Journal of Clinical Oncology, Vol 11, 1866-1872, Copyright © 1993 by American Society of Clinical Oncology
Chemotherapy for advanced non-small-cell lung cancer: how much benefit is enough?
R Grilli, AD Oxman and JA Julian
Department of Clinical Epidemiology and Biostatistics, McMaster University, Hamilton, Canada.
PURPOSE: To estimate the impact of chemotherapy on survival of patients
with advanced non-small-cell lung cancer (NSCLC). METHODS: Randomized
controlled trials (RCTs) published in the English-language medical
literature between 1970 and 1991 were identified through MEDLINE and the
reference lists of relevant articles. Six RCTs that accounted for 635
patients and compared first-line chemotherapy with supportive care in
advanced NSCLC and reported survival up to at least 1 year were identified.

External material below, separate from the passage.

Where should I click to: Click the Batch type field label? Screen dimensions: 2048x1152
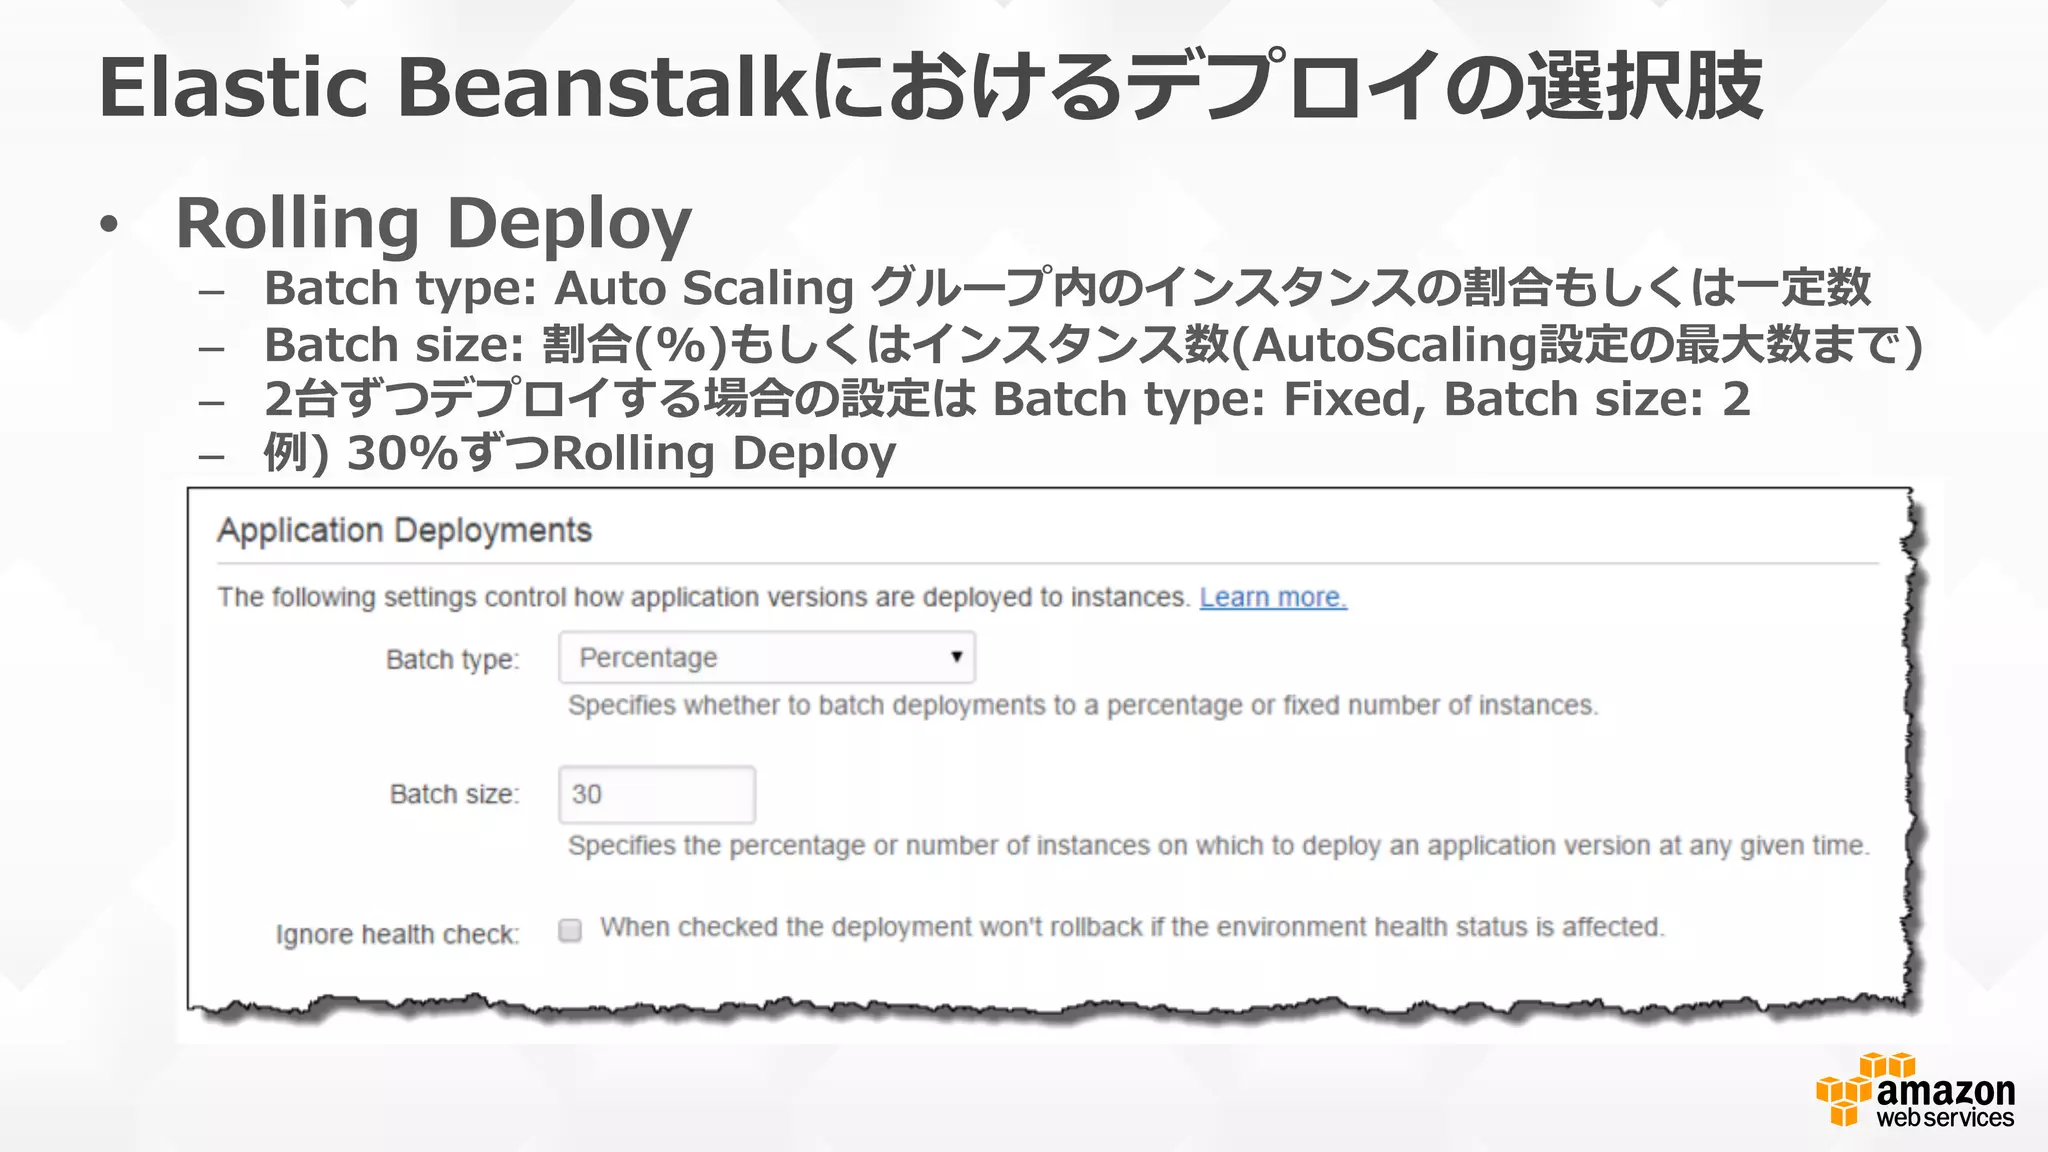(x=452, y=660)
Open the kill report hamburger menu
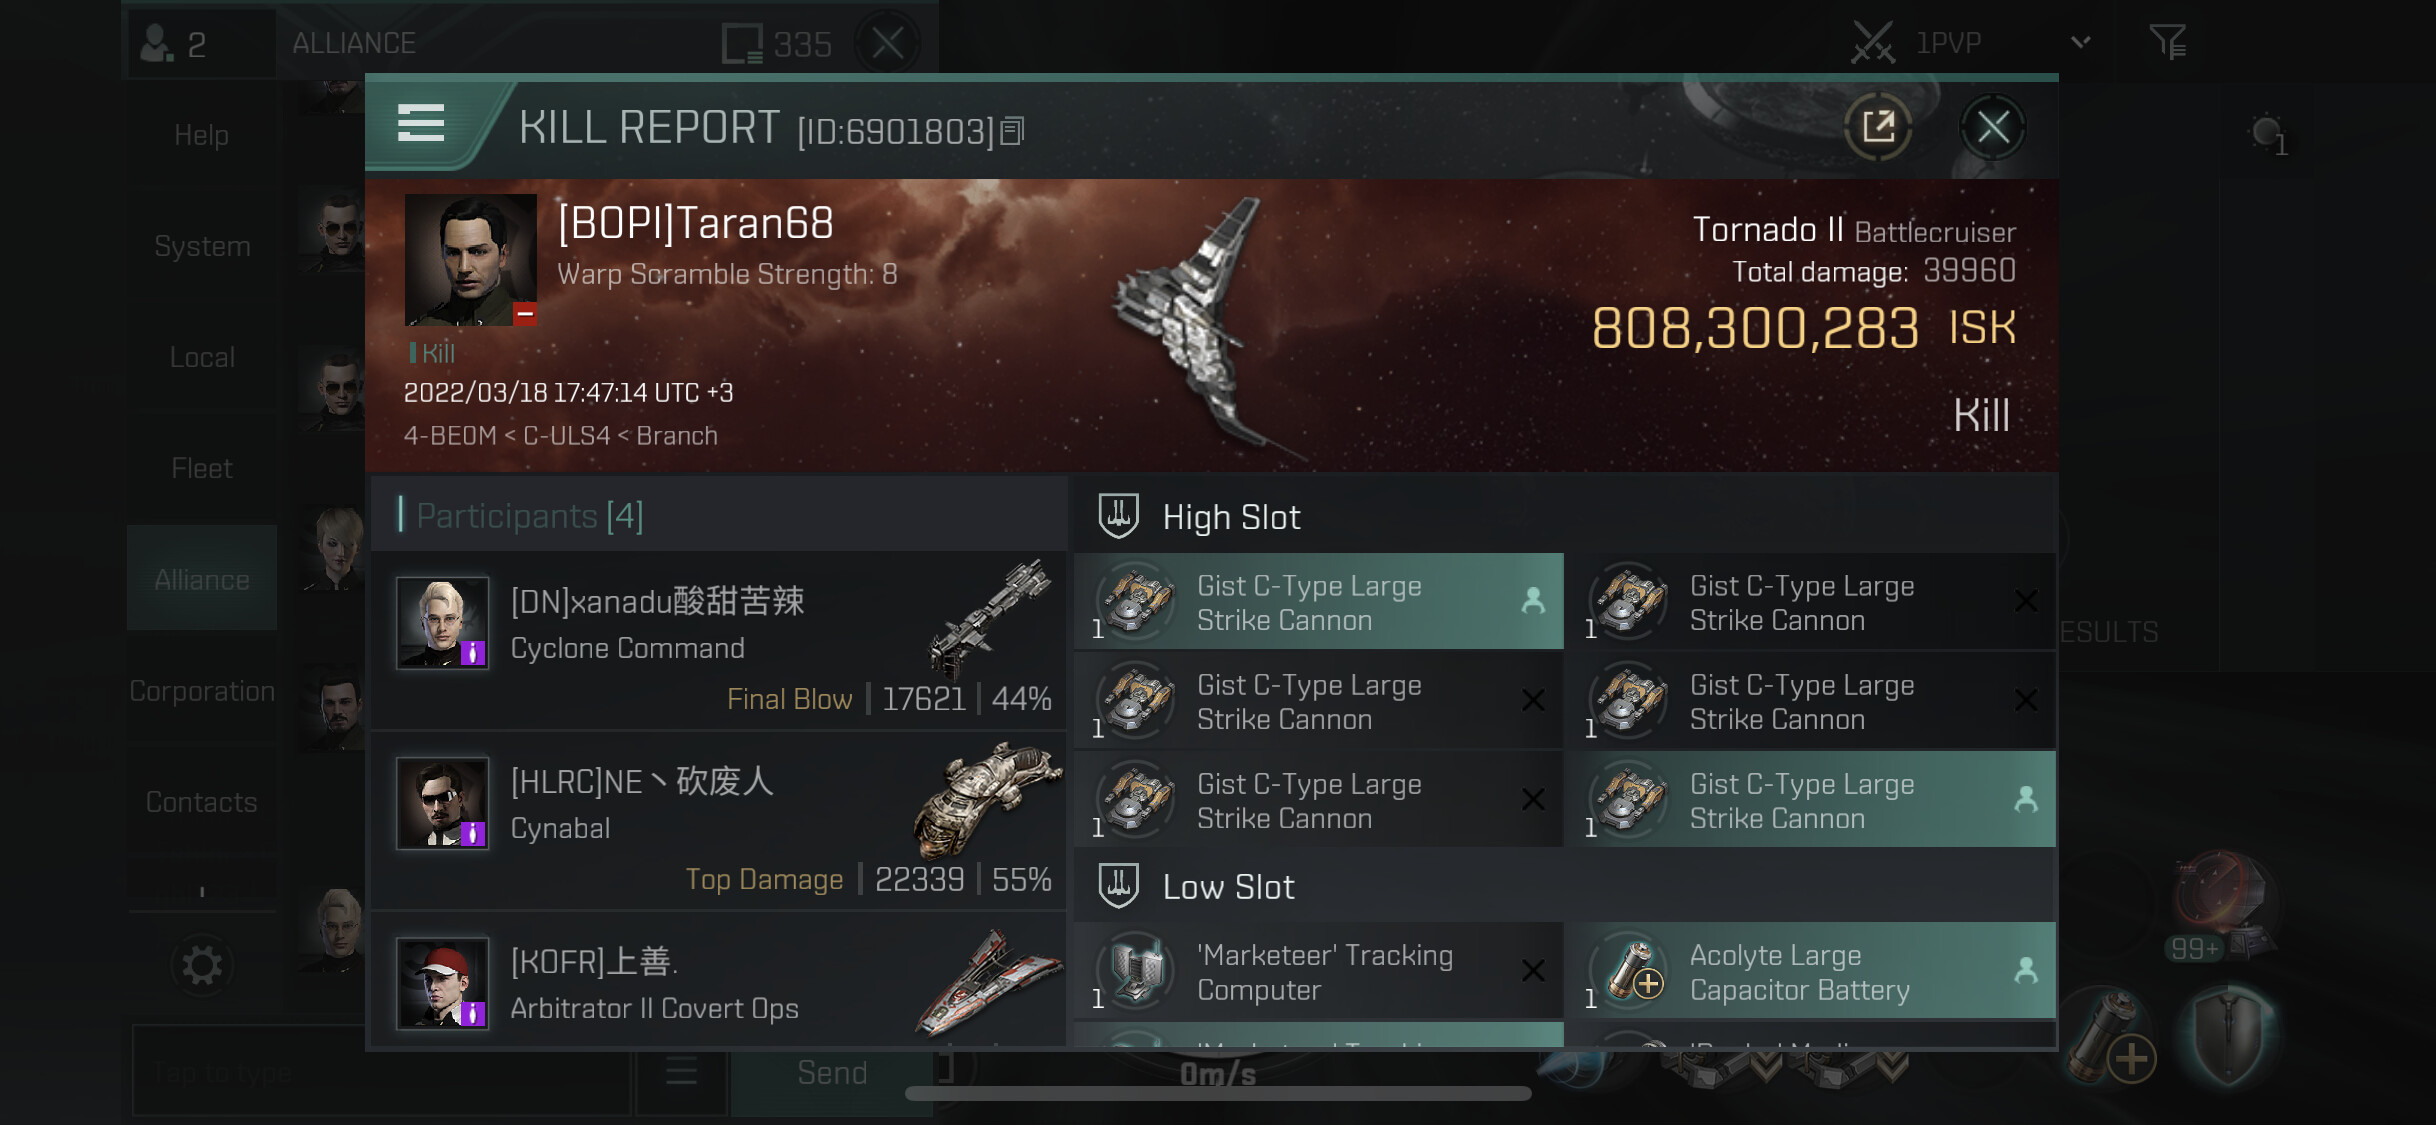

Cumulative proportions of survival at 3, 6, 9, and 12 months for
chemotherapy and control groups were derived from survival curves. RESULTS:
Within each study, the effect of chemotherapy was estimated with a pooled
relative risk (RR) across the four 3-month periods. An overall estimate of
the RR of death at 1 year (RRM-H) was then calculated and a survival curve
for chemotherapy-treated patients was constructed applying the pooled
estimate of the RR (RRW) for each 3- month period. Overall, chemotherapy
was associated with a 24% (95% confidence interval [CI], 13% to 34%)

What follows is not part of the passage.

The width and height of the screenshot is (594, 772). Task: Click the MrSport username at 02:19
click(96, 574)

reduction in the probability of death when compared with supportive care.
However, the effect of treatment appeared to decrease significantly after
the first 6 months from therapy inception and the mean potential gain in
survival, as compared with supportive care, was approximately 6 weeks (95%
CI, 1 to 10). CONCLUSION: Chemotherapy is effective in the treatment of
advanced NSCLC, but its impact on the length of survival is limited. Future
RCTs should still include an untreated control group and should measure
quality of life in addition to survival.